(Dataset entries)
* * * *
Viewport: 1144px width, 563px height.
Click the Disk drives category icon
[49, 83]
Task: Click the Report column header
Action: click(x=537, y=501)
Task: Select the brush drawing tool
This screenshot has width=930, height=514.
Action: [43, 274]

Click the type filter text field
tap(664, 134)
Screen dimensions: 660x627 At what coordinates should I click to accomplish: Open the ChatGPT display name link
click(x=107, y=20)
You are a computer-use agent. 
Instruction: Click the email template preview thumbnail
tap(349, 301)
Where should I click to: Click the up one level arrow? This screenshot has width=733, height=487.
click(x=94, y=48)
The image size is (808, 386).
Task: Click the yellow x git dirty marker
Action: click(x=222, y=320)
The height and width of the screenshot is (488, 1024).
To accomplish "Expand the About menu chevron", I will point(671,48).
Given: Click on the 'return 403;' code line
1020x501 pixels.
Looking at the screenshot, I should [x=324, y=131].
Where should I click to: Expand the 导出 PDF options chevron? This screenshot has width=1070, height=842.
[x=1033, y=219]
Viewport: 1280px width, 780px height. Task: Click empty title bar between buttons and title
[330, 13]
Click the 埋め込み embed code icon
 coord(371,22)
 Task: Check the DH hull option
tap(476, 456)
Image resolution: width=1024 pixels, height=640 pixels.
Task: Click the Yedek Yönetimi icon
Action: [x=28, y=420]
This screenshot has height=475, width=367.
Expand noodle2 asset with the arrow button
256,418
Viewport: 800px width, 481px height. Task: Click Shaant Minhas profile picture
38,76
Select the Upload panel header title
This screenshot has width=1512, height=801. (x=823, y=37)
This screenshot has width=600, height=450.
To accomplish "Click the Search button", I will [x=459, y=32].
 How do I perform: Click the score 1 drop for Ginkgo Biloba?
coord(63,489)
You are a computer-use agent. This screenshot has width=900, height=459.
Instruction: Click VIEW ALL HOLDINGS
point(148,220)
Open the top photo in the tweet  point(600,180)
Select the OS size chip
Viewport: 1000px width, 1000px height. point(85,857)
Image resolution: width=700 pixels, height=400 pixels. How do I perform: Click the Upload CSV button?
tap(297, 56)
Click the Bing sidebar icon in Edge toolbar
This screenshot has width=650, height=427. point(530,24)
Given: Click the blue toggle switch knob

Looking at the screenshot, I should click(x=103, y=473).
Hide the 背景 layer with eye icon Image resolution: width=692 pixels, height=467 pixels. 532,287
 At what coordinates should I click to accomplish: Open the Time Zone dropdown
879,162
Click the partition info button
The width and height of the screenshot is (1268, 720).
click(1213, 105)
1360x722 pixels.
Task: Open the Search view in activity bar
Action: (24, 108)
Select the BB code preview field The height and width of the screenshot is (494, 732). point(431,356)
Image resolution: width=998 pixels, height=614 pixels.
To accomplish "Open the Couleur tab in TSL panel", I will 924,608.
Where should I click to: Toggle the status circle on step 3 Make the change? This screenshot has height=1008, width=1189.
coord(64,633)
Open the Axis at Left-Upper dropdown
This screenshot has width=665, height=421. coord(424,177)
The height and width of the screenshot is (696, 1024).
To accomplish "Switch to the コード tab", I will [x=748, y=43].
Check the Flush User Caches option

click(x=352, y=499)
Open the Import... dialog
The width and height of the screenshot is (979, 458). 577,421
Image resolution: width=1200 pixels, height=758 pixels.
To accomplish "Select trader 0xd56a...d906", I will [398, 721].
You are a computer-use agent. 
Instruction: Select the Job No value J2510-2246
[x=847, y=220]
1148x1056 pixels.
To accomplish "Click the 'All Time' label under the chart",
* * * *
The task here is to output the line with "Open the Import... dialog" and all lines after it to the end of the records above, exactly and only those.

_SOLUTION_
Open the Import... dialog
The width and height of the screenshot is (979, 458). 577,421
Image resolution: width=1200 pixels, height=758 pixels.
To accomplish "Select trader 0xd56a...d906", I will [398, 721].
You are a computer-use agent. 
Instruction: Select the Job No value J2510-2246
[x=847, y=220]
1148x1056 pixels.
To accomplish "Click the 'All Time' label under the chart",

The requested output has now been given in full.